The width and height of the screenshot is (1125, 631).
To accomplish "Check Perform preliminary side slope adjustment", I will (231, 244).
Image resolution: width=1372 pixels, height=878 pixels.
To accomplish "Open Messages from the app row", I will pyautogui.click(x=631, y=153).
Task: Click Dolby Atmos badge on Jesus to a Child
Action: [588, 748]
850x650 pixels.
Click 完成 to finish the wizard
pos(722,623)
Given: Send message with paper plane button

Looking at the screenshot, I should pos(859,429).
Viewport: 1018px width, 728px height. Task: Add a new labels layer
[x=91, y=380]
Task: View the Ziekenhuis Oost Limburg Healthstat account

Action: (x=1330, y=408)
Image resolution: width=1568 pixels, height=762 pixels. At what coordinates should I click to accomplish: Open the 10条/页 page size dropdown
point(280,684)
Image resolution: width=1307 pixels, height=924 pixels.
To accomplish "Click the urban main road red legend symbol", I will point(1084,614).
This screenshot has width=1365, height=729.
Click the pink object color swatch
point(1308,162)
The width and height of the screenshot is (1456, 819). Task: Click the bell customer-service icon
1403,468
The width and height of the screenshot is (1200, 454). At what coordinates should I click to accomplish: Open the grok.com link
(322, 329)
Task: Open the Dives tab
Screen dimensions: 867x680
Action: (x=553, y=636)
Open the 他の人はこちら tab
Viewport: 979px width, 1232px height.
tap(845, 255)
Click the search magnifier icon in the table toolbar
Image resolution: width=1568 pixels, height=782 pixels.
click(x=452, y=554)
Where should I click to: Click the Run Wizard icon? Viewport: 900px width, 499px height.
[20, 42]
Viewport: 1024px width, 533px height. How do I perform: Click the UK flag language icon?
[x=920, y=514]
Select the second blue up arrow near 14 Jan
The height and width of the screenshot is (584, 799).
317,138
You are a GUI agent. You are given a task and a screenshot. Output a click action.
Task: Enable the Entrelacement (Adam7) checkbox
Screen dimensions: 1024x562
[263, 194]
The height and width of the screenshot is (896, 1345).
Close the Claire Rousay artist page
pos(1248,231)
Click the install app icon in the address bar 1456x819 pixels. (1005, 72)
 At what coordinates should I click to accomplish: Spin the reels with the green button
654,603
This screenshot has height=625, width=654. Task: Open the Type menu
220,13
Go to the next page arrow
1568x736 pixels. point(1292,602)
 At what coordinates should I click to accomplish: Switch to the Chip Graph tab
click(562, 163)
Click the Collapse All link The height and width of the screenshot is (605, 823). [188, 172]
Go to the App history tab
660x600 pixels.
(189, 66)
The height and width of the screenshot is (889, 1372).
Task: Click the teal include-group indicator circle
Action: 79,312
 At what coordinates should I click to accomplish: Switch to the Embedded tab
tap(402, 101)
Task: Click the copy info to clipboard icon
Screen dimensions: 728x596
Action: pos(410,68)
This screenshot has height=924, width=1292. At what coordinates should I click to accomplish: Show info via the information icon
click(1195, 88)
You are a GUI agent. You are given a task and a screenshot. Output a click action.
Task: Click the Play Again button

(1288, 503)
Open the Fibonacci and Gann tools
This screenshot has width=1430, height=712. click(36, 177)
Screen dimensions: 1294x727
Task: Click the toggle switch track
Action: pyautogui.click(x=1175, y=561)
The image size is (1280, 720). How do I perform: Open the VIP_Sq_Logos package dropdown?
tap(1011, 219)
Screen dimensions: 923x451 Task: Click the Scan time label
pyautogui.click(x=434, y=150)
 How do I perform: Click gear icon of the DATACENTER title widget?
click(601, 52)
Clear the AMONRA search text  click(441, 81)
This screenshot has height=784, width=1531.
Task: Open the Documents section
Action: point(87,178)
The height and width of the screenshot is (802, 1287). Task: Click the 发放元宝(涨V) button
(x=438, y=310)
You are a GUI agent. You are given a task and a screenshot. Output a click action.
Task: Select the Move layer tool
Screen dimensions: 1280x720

=======

# SET EXERCISE
Rewrite the entire listing above, changing every occurrence of "Image resolution" to "Display resolution" and leaving all other text as it is.

# WRITTEN RESPONSE
The width and height of the screenshot is (1125, 631).
To accomplish "Check Perform preliminary side slope adjustment", I will (231, 244).
Display resolution: width=1372 pixels, height=878 pixels.
To accomplish "Open Messages from the app row", I will pyautogui.click(x=631, y=153).
Task: Click Dolby Atmos badge on Jesus to a Child
Action: [588, 748]
850x650 pixels.
Click 完成 to finish the wizard
pos(722,623)
Given: Send message with paper plane button

Looking at the screenshot, I should pos(859,429).
Viewport: 1018px width, 728px height. Task: Add a new labels layer
[x=91, y=380]
Task: View the Ziekenhuis Oost Limburg Healthstat account

Action: (x=1330, y=408)
Display resolution: width=1568 pixels, height=762 pixels. At what coordinates should I click to accomplish: Open the 10条/页 page size dropdown
point(280,684)
Display resolution: width=1307 pixels, height=924 pixels.
To accomplish "Click the urban main road red legend symbol", I will point(1084,614).
This screenshot has width=1365, height=729.
Click the pink object color swatch
point(1308,162)
The width and height of the screenshot is (1456, 819). Task: Click the bell customer-service icon
1403,468
The width and height of the screenshot is (1200, 454). At what coordinates should I click to accomplish: Open the grok.com link
(322, 329)
Task: Open the Dives tab
Screen dimensions: 867x680
Action: (x=553, y=636)
Open the 他の人はこちら tab
Viewport: 979px width, 1232px height.
tap(845, 255)
Click the search magnifier icon in the table toolbar
Display resolution: width=1568 pixels, height=782 pixels.
click(x=452, y=554)
Where should I click to: Click the Run Wizard icon? Viewport: 900px width, 499px height.
[20, 42]
Viewport: 1024px width, 533px height. How do I perform: Click the UK flag language icon?
[x=920, y=514]
Select the second blue up arrow near 14 Jan
The height and width of the screenshot is (584, 799).
317,138
You are a GUI agent. You are given a task and a screenshot. Output a click action.
Task: Enable the Entrelacement (Adam7) checkbox
Screen dimensions: 1024x562
[263, 194]
The height and width of the screenshot is (896, 1345).
Close the Claire Rousay artist page
pos(1248,231)
Click the install app icon in the address bar 1456x819 pixels. (1005, 72)
 At what coordinates should I click to accomplish: Spin the reels with the green button
654,603
This screenshot has height=625, width=654. Task: Open the Type menu
220,13
Go to the next page arrow
1568x736 pixels. point(1292,602)
 At what coordinates should I click to accomplish: Switch to the Chip Graph tab
click(562, 163)
Click the Collapse All link The height and width of the screenshot is (605, 823). [188, 172]
Go to the App history tab
660x600 pixels.
(189, 66)
The height and width of the screenshot is (889, 1372).
Task: Click the teal include-group indicator circle
Action: 79,312
 At what coordinates should I click to accomplish: Switch to the Embedded tab
tap(402, 101)
Task: Click the copy info to clipboard icon
Screen dimensions: 728x596
Action: pos(410,68)
This screenshot has height=924, width=1292. At what coordinates should I click to accomplish: Show info via the information icon
click(1195, 88)
You are a GUI agent. You are given a task and a screenshot. Output a click action.
Task: Click the Play Again button

(1288, 503)
Open the Fibonacci and Gann tools
This screenshot has width=1430, height=712. click(36, 177)
Screen dimensions: 1294x727
Task: Click the toggle switch track
Action: pyautogui.click(x=1175, y=561)
The image size is (1280, 720). How do I perform: Open the VIP_Sq_Logos package dropdown?
tap(1011, 219)
Screen dimensions: 923x451 Task: Click the Scan time label
pyautogui.click(x=434, y=150)
 How do I perform: Click gear icon of the DATACENTER title widget?
click(601, 52)
Clear the AMONRA search text  click(441, 81)
This screenshot has height=784, width=1531.
Task: Open the Documents section
Action: point(87,178)
The height and width of the screenshot is (802, 1287). Task: Click the 发放元宝(涨V) button
(x=438, y=310)
You are a GUI agent. You are given a task and a screenshot. Output a click action.
Task: Select the Move layer tool
Screen dimensions: 1280x720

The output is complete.